● Problem description
Copy everything below, from the line containing "Where should I click to: Select Most" down to the end of the entries, with the requests included, and adjust every coordinate in the answers by adding -123 to it. Leave the pictures out.

═══ Dataset entries ═══

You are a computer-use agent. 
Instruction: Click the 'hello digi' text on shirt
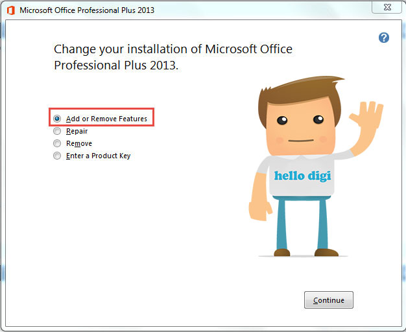(301, 176)
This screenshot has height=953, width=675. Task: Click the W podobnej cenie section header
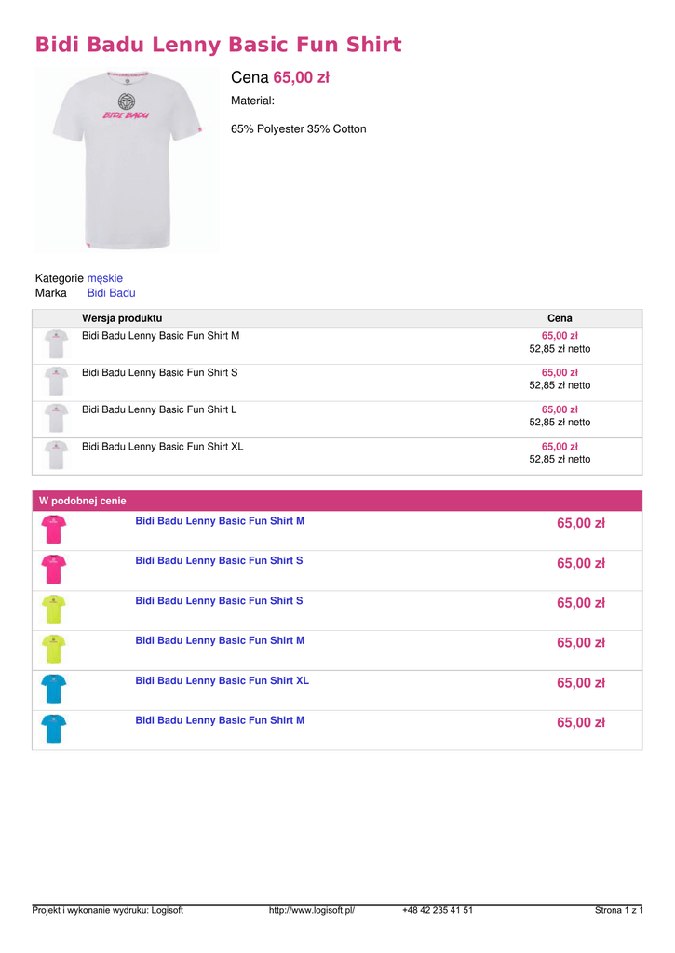[x=83, y=501]
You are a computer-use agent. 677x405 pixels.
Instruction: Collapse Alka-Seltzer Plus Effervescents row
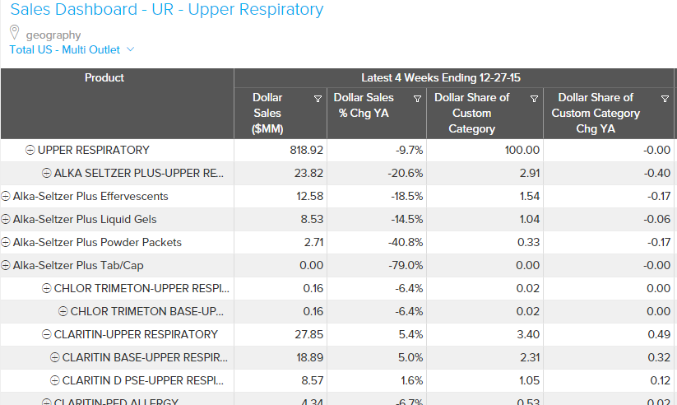[6, 197]
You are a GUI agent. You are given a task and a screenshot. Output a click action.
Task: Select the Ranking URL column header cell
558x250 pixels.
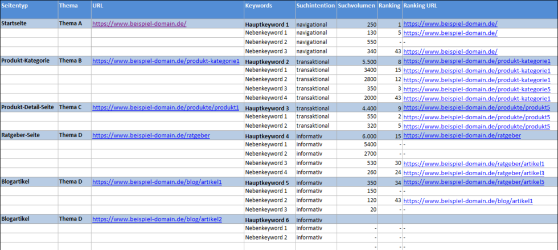(480, 10)
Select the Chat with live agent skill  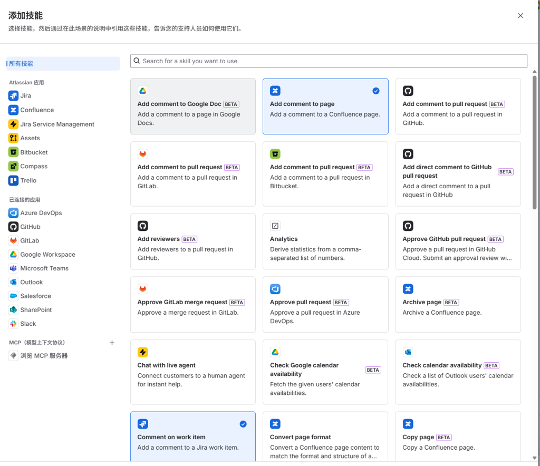192,372

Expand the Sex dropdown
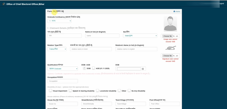click(140, 36)
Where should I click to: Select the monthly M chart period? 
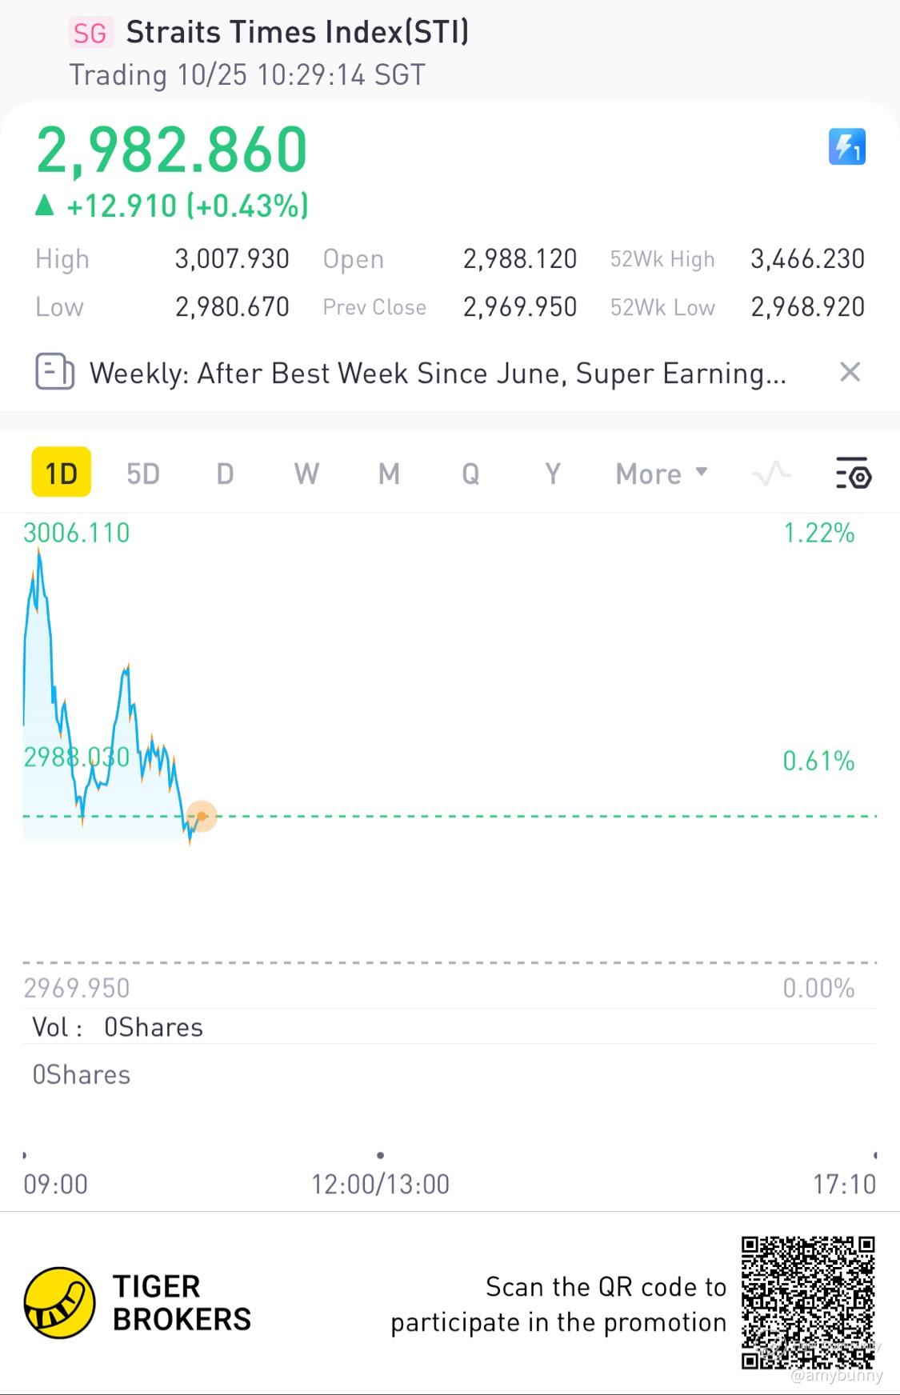click(389, 474)
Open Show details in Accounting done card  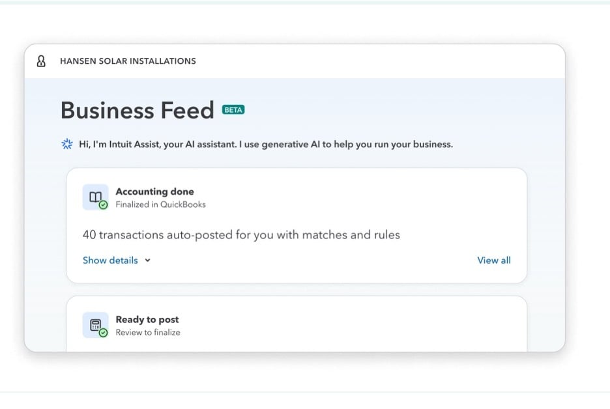(111, 260)
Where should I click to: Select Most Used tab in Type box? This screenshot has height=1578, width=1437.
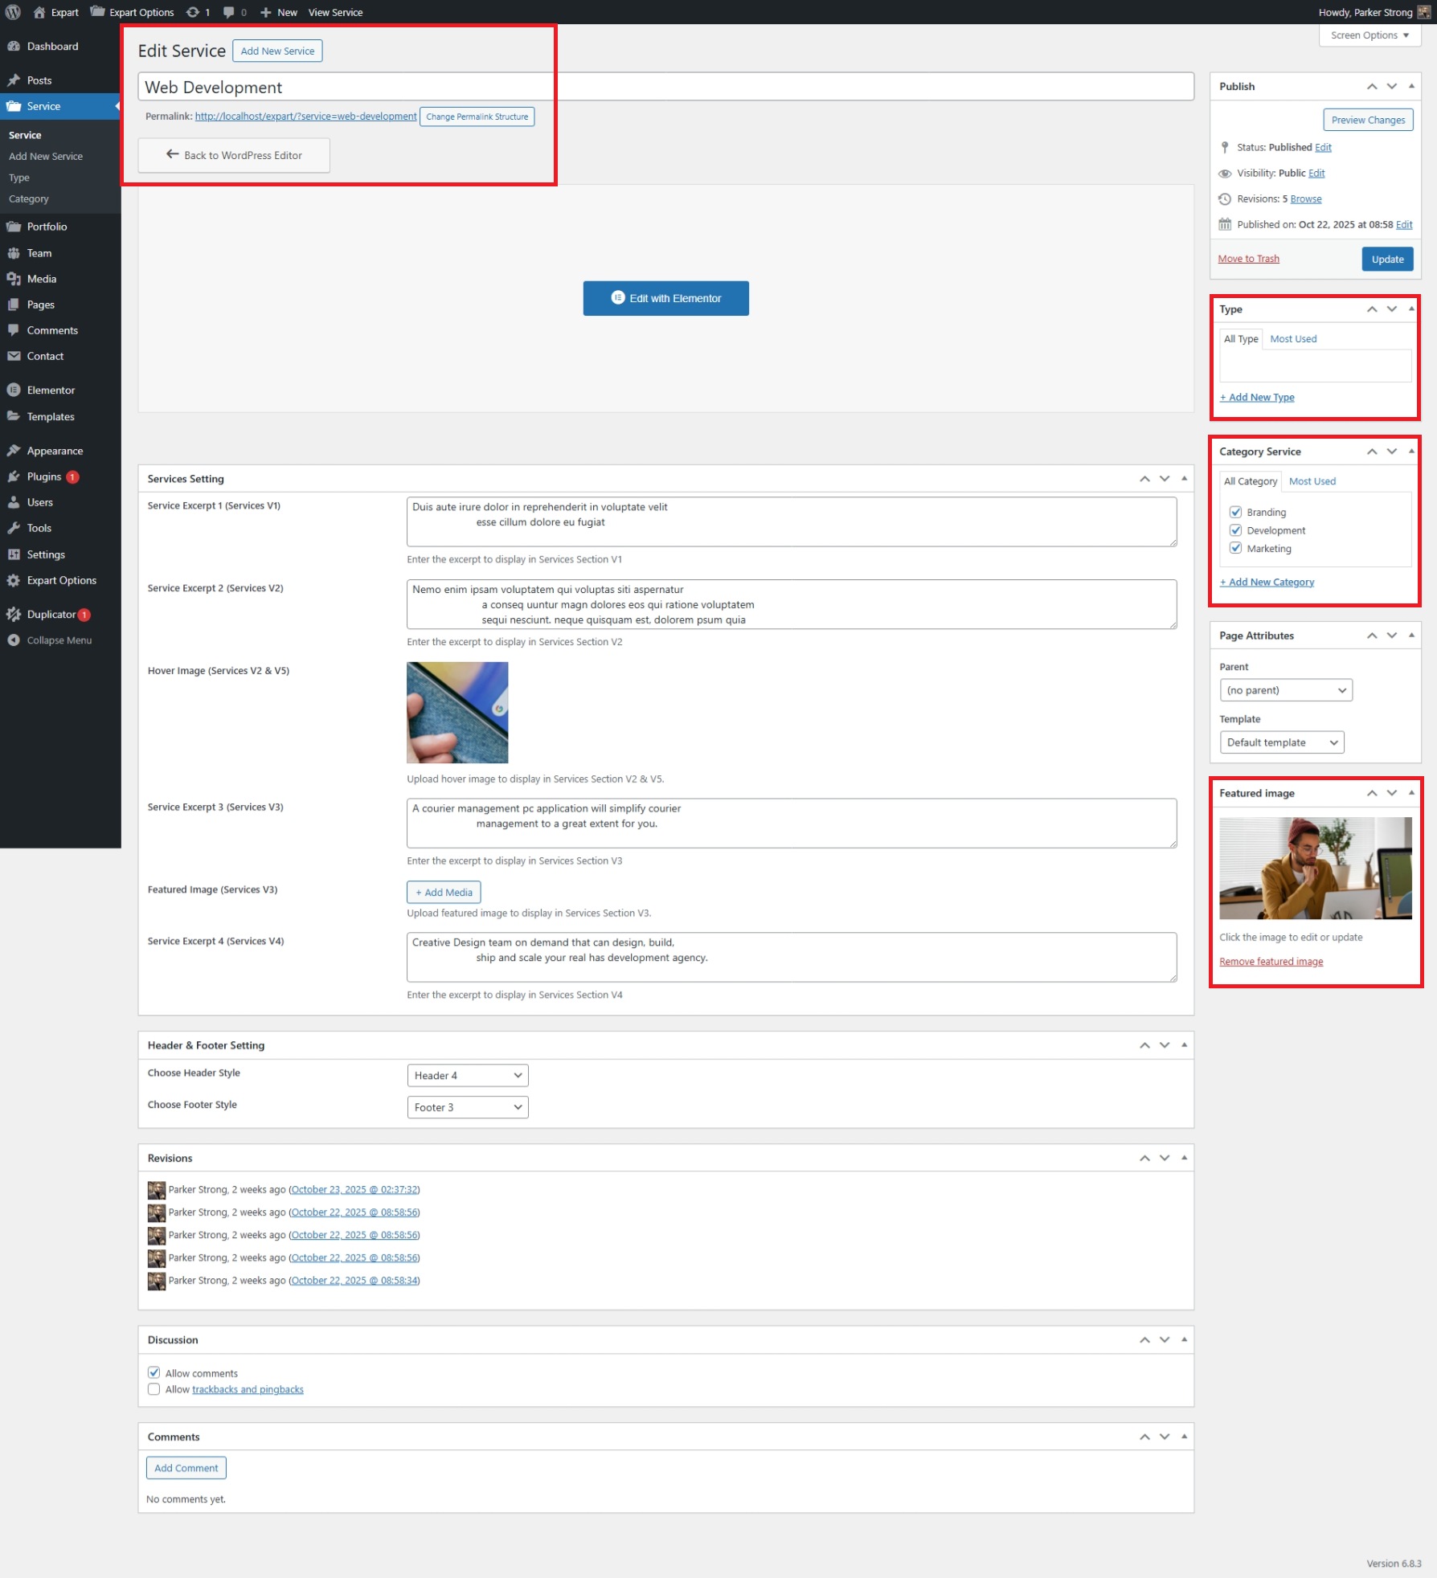click(x=1292, y=339)
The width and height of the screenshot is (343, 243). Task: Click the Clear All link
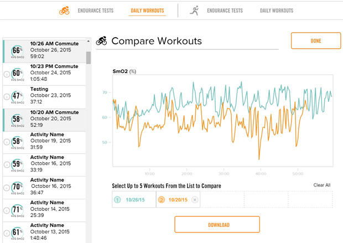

═══

● Expected output
Where should I click to: Select Most Used tab in Type box? This screenshot has height=1578, width=1437.
click(x=1169, y=216)
The width and height of the screenshot is (343, 243). Task: Click the Clear All link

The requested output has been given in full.